L'agent Daniel Montsion était inculpé notamment d'homicide involontaire et d'agression sur Abdirahman Abdi, un réfugié originaire de Somalie âgé de 37 ans, arrivé au Canada en 2009 et souffrant de maladie mentale. Sa mort avait provoqué plusieurs manifestations de colère au Canada.

Le juge Robert Kelly a estimé que l'accusation n'avait pas démontré au-delà de tout doute raisonnable que les coups portés par l'agent Montsion lors de l'interpellation avaient provoqué la mort de la victime, décédée peu après à l'hôpital.

Les faits étaient survenus le 24 juillet 2016 après des plaintes de femmes victimes d'agression dans un café d'Ottawa. Abdirahman Abdi avait pris la fuite à l'arrivée de la police et Daniel Montson avait été appelé en renfort d'un collègue pour le pourchasser.

L'homme a été rattrapé au pied de son immeuble, où il a été frappé à coups de matraque et aspergé de gaz au poivre. Lorsque l'agent Montsion a rejoint son collègue, une bagarre a éclaté avec le réfugié qu'il a frappé à la tête à plusieurs reprises avec des gants d'assaut renforcés.

L'accusation avait dénoncé une violence excessive contre Abdirahaman Abdi, qui avait eu le nez cassé et des lésions cérébrales lors de son interpellation.

L'homme, qui souffrait de problèmes cardiaques, est mort à l'hôpital d'une crise cardiaque.
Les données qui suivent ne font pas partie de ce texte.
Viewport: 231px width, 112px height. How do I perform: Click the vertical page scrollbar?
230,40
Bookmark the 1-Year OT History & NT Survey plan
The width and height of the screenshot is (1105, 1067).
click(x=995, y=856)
La défense a mis en doute la thèse selon laquelle les coups portés lors de l'interpellation étaient à l'origine de cette crise cardiaque.

"La famille est anéantie par cette décision", a commenté à la presse l'avocat Lawrence Greenspon, qui mène également des poursuites au civil pour la famille de la victime. "Abdirahman Abdi venait d'un pays en guerre civile", a-t-il poursuivi. "Il est venu (au Canada) pour y chercher la liberté et la sécurité. Avant le 26 juillet 2016, il n'avait jamais eu la moindre égratignure."